Member of the Portland City Council from District 1
- Incumbent
- Assumed office January 1, 2025 Serving with Loretta Smith and Jamie Dunphy
- Preceded by: office established

Personal details
- Party: Democratic
- Education: James Madison University (BA, MEd)

= Candace Avalos =

American nonprofit executive and politician

Candace Avalos is an American nonprofit executive and politician who is a member of Portland City Council from District 1 after being elected along with Loretta Smith and Jamie Dunphy in the 2024 election. Avalos is one of the twelve inaugural members of Portland's new expanded city council after switching from a city commission government to a mayor–council government.

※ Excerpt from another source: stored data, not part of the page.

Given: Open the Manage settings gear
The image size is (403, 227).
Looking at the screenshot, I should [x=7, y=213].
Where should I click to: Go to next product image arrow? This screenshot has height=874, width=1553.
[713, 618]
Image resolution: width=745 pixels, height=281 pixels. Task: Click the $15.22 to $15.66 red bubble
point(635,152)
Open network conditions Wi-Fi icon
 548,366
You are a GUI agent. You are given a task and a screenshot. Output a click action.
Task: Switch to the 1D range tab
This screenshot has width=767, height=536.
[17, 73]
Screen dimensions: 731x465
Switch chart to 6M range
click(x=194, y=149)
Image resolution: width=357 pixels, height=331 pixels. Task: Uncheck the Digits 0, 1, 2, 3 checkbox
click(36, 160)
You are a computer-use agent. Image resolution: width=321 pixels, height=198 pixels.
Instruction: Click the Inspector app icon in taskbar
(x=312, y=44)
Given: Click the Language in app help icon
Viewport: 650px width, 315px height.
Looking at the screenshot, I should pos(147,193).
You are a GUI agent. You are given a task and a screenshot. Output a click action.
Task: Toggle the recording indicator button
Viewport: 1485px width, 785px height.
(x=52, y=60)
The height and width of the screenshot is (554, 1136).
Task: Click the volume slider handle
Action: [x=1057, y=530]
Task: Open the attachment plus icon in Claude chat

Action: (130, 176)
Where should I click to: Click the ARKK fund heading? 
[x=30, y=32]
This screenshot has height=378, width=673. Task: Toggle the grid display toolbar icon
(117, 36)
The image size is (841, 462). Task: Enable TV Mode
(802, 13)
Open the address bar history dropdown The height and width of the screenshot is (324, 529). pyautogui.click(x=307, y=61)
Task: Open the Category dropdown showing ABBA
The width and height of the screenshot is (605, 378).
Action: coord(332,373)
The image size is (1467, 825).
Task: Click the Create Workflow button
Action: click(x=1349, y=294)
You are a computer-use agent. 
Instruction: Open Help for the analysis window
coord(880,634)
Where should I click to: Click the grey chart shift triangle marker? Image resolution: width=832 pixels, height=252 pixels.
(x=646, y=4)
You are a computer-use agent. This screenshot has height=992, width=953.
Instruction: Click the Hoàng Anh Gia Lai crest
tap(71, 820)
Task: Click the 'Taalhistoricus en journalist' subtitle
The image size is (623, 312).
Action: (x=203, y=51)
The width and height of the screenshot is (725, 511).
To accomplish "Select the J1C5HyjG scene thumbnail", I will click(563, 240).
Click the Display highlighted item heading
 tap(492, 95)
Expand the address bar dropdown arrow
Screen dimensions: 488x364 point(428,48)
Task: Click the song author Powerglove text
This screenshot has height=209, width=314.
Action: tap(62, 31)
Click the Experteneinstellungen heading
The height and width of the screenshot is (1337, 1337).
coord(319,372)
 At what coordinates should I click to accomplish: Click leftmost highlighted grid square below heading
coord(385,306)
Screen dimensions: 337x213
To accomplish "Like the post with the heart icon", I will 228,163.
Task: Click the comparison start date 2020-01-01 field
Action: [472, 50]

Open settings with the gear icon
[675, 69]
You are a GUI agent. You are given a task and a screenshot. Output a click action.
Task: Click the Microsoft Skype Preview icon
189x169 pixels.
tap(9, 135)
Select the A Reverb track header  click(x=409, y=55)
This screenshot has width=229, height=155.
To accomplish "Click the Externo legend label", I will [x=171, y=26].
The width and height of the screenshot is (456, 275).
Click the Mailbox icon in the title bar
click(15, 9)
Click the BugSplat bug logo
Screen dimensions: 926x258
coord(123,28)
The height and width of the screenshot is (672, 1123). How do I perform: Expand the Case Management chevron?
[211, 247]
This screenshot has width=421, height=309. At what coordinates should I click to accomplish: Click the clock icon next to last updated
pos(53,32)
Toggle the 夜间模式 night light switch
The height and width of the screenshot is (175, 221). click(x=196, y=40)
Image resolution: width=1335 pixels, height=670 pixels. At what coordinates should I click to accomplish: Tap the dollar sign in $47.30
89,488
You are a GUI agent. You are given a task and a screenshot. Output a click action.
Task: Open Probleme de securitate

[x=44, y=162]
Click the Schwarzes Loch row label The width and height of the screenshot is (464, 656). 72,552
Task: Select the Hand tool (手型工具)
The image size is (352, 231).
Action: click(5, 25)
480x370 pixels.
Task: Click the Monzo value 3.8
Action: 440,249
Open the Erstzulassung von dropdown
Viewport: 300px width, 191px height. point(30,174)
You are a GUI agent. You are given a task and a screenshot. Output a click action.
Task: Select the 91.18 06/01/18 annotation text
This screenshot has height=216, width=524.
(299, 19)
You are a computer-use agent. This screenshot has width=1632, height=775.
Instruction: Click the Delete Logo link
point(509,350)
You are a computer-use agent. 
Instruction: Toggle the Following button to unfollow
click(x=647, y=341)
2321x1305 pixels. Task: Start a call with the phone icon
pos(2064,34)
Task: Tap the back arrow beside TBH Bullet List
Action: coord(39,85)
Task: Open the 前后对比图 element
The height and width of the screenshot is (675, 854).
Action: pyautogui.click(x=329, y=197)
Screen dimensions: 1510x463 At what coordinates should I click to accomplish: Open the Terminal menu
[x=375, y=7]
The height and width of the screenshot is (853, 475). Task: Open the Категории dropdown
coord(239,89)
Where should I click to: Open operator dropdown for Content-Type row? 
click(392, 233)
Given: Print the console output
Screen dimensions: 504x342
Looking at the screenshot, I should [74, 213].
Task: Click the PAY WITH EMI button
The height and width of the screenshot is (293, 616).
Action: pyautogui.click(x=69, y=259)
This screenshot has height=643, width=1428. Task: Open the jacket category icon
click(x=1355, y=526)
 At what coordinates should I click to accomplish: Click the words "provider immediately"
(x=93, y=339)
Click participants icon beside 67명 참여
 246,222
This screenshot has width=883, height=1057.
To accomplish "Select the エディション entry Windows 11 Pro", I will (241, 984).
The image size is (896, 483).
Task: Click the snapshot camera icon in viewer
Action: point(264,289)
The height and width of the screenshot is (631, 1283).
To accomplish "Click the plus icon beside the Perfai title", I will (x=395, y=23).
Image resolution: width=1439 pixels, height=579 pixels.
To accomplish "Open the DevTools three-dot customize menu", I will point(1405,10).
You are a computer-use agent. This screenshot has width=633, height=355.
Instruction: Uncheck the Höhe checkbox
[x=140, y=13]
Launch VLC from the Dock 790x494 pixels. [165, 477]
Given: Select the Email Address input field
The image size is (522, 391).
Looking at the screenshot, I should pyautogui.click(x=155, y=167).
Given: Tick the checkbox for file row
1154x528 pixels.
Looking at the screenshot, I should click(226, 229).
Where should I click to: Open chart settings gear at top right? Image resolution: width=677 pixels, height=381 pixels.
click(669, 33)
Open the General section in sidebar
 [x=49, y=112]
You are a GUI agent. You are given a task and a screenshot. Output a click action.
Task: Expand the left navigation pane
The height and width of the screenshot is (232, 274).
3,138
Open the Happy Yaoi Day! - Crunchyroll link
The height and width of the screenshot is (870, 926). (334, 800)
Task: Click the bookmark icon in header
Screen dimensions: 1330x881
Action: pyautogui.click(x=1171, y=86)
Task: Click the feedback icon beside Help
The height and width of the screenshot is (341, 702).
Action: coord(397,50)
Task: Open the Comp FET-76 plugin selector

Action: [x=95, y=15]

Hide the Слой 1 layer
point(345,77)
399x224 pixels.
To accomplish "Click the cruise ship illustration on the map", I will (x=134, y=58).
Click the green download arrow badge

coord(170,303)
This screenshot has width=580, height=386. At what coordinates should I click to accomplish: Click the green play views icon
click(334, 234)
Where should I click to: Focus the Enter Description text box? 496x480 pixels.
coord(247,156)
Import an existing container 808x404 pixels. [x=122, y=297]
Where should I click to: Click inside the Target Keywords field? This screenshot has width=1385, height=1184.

== Early life and education ==
Avalos was born to African American and Guatemalan parents and identifies as "Blacktina." Avalos earned her Master's degree in education from James Madison University.

== Career ==
Avalos was the executive director of the environmental nonprofit organization Verde prior to joining city council, and is a co-founder of the Black Millennial Movement.

=== Portland City Council ===
Avalos initially ran for the Portland City Commission in the 2020 election, announcing her run in August 2019. She was defeated by Carmen Rubio in the primary, receiving only 8.9 percent of the vote compared to Rubio's 67.6 percent.

In September 2023, Avalos announced her run for the newly expanded city council in the 2024 election, running in District 1, which represents East Portland. Avalos was endorsed by former Governor Kate Brown, Multnomah County Chair Jessica Vega Pederson, and the Service Employees International Union, along with her former opponent Rubio. Avalos led the race in the initial round, receiving 19 percent of the first place vote against 16 other candidates. Local news agencies quickly called the race for Avalos.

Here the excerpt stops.